5) Stanford claimed that the behavior of the blocked Cuban accounts “indicates that users may be following patterns in Venezuela that have been documented by other researchers”. The “researchers” he refers to are also from the Atlantic Council, whose subservience to the most conservative policies in the US has been documented for decades. It threatens, like the State Department, to keep an eye on the Cuban Twitter network:

“As Cubans’ use of social media continues to grow and connectivity increases, it will be interesting to keep an eye on coordinated campaigns aimed at promoting a sense of nationalism and unity among Cubans in the face of ‘Yankee imperialism'”.

6) As Twitter has systematically done, the investigation ignored evidence of cyber-troops organized against the Cuban government from intoxication and disinformation laboratories in the United States, equipped with state-of-the-art technology, hundreds of sites for network contamination and digital traps whose purpose is to steal personal data in order to manipulate Cubans.
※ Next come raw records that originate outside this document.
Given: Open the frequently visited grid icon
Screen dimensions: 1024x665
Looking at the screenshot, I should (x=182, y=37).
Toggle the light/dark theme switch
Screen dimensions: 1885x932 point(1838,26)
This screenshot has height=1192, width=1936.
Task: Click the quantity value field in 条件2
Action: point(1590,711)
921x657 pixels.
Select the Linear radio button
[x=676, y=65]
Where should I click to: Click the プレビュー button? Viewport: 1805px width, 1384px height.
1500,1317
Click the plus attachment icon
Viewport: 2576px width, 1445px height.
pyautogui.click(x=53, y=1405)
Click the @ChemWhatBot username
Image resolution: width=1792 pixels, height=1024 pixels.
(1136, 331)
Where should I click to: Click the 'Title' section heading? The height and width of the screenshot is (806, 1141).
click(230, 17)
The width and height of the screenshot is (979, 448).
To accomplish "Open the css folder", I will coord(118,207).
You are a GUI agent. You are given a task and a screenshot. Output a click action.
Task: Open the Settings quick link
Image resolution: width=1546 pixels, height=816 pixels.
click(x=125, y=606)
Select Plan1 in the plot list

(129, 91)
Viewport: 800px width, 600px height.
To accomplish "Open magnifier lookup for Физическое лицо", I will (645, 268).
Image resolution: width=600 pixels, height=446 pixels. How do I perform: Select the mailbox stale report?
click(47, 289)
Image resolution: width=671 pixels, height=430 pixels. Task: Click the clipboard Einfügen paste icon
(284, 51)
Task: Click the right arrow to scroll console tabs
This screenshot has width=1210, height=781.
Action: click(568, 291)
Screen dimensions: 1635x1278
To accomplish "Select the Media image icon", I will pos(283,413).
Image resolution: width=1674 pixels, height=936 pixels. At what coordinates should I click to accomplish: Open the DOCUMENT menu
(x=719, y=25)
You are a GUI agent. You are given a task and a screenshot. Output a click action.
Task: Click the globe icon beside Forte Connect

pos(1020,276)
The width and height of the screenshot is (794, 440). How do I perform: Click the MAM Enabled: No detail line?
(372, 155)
The American researcher Shoshana Zuboff, author of a fundamental book, The Age of Surveillance Capitalism, said about the attack on Capitol Hill and the decisions made by the platforms:

“There is a coup that we are not talking about” and she refers to the infinite capacity of these private companies to decide who has the right to exist on the web and who does not, “even though they were not elected to govern us”. This is the essence of the epistemic coup,” he adds. They claim the authority to decide what is known by whom, they claim ownership rights over our personal information, and they have the power to control critical information systems and infrastructures”.

Of course, it is not just any power, but one that moves in the direction the wind blows from Washington. When asked how Facebook would adapt to a political shift to a possible Biden administration, a company spokesman, Nick Clegg, replied: “We will adapt to the environment in which we are operating”. And so it did. On January 7, when it became clear that the Democrats would control the Senate, the platforms indefinitely blocked Trump’s account.